_DOCUMENT EXCERPT_
The front line soldiers in the war on obesity are the parents. Mothers, whose eating habits were never scutinised in their youth, now watch over the dietary intake of their own kids like religious zealots. Fathers, who insist that a beer or two after work or play is a right, apply an appalling double standard to the intake of their kids. Water, something fathers never drink, is the only thing on offer to the chubby wretch already struggling with the bewildering array of greenery on his plate. What hypocrisy!

I was always under strict instructions to eat all that was before me. What I left uneaten could apparently feed several generations of Chinese peasants, and more essentially their offspring, seemingly unfortunate enough to be hungrier than me. It left me with an enduring melancholy for all Asians. I have quizzed numerous Chinese immigrants since about their past … none of them got my peas.

_DATASET ENTRIES_
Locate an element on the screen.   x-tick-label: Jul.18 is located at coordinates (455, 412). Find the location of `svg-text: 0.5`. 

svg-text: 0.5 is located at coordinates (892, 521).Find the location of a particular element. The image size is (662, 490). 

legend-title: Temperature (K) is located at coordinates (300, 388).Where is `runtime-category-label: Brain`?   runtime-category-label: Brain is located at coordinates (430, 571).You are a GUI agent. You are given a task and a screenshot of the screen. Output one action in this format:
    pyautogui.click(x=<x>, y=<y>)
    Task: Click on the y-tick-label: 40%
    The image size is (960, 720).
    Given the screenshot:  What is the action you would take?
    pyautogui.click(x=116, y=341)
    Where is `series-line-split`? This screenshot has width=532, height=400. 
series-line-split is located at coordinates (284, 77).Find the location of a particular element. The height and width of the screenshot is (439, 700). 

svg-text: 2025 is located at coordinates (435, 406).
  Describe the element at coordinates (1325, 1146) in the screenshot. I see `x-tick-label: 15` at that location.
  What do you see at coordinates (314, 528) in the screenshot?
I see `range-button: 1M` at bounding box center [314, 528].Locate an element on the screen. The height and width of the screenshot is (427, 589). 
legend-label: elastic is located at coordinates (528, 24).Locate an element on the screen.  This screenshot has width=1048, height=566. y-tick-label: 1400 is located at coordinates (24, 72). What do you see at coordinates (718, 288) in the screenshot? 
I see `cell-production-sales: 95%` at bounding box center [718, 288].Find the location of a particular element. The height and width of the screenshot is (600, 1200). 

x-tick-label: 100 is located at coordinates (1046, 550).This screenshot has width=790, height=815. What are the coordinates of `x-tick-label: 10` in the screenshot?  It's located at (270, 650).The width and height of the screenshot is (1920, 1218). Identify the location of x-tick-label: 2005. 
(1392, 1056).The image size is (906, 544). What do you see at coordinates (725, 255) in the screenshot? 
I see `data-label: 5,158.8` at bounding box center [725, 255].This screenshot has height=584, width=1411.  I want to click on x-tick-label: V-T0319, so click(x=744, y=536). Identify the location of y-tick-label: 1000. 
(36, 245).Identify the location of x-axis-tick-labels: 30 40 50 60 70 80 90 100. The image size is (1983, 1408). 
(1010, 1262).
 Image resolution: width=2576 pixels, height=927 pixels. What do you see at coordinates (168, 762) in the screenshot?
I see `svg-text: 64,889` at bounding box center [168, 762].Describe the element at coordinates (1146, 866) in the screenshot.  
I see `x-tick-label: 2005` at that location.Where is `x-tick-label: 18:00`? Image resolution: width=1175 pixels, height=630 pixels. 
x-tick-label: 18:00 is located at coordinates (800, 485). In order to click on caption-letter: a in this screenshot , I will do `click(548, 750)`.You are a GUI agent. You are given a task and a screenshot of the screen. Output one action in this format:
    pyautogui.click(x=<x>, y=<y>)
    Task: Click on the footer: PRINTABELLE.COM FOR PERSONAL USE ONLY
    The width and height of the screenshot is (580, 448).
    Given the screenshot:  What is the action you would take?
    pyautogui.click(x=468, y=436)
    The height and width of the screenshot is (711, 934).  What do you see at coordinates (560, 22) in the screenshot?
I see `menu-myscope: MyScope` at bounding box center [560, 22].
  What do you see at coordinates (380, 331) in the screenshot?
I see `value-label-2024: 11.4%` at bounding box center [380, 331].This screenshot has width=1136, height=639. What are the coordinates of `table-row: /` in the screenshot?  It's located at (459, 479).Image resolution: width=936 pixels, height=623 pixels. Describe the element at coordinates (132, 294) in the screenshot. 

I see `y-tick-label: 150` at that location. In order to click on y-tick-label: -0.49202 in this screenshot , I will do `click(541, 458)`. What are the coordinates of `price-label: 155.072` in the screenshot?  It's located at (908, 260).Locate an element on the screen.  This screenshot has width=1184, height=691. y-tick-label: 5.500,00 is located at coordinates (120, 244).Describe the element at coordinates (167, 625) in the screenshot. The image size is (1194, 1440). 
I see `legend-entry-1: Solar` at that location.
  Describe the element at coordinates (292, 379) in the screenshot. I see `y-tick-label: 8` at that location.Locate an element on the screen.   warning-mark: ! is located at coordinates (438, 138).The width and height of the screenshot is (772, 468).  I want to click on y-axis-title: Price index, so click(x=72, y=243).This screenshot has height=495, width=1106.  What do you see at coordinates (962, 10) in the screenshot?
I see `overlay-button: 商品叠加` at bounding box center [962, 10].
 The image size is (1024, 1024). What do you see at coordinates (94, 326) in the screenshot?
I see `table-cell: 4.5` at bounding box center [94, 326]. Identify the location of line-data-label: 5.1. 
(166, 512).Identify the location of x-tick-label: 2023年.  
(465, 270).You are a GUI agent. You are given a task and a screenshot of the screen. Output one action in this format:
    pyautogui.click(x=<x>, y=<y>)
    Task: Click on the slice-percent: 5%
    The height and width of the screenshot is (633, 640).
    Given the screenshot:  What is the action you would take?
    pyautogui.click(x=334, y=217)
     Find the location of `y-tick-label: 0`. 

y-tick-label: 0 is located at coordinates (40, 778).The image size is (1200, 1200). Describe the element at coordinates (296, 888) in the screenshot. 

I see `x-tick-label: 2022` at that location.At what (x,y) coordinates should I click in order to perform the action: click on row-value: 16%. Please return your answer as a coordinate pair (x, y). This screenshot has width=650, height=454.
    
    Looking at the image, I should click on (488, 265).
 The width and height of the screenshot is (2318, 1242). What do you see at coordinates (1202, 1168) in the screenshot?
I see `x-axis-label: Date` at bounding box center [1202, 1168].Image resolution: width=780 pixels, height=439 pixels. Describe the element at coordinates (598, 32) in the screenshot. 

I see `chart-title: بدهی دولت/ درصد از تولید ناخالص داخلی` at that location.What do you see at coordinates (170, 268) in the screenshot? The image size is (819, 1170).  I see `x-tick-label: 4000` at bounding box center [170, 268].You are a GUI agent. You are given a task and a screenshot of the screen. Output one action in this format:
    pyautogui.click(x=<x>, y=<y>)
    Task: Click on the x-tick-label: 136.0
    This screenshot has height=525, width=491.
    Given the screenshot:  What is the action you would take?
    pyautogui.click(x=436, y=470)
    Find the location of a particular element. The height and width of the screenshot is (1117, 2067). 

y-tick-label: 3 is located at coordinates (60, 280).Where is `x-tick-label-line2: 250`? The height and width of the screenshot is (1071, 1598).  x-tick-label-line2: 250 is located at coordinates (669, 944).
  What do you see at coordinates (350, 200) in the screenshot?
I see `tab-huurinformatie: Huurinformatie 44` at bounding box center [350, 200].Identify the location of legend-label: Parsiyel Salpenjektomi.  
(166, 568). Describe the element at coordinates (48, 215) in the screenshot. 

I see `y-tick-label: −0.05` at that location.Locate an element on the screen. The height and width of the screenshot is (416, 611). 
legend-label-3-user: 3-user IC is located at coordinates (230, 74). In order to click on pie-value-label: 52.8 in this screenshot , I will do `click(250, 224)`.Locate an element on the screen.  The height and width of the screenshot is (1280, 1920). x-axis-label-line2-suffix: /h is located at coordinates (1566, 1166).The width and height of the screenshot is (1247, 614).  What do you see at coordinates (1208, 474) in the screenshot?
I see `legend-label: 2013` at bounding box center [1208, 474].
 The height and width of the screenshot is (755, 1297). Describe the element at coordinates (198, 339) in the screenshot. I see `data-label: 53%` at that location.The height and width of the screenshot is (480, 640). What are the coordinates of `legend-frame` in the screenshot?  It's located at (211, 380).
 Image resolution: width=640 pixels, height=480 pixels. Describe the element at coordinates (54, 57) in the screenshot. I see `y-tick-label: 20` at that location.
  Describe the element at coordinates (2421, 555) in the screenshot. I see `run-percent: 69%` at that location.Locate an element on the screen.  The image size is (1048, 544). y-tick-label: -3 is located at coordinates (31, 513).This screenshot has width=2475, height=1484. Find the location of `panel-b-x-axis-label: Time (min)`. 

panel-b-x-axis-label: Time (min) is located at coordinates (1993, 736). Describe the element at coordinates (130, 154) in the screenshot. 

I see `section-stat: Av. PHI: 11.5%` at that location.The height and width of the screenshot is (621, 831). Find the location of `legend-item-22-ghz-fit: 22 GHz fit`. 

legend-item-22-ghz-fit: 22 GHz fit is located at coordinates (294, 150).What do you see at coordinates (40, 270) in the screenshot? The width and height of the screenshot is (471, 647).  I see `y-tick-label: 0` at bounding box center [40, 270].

_TASKS TO CARRY OUT_
A. In the essay about parents and their kids' eating, what is the only drink offered to the chubby child?
B. Continue the essay about parents and their kids' eating from its last sentence.

_ANSWERS TO THE TASKS_
A. Water.

B.
Get serious, parents; and government bodies, kids prefer junk food. Here’s a news flash … junk food has more appeal than salad … Doh! Nevertheless, by contrast with previous generations, the young people of today have a wide variety of healthy foods from which to choose. And not only do they consider it; they embrace it rigorously. Organic vegetables, fruit salad in a tub, skinny Cappuccinos and low fat yoghurt …The closest our generation came to Yoghurt were the creamy globules floating on top of the milk, freshly extracted from Daisy the cow … lumpy, warm, nauseously sweet and undeniably repulsive for any five year old. I’d rather be fat.

We were finally at the counter … just Fatty Noble and me. Four pies and one sausage roll lay before me. For the briefest of moments I was saved but Fatty ordered the lot. He lingered momentarily over the sausage roll and in an almost self-righteous gesture of restraint, he handed it back. From that moment on, any notion of sympathy for fat people was lost on me. Four pies, indeed.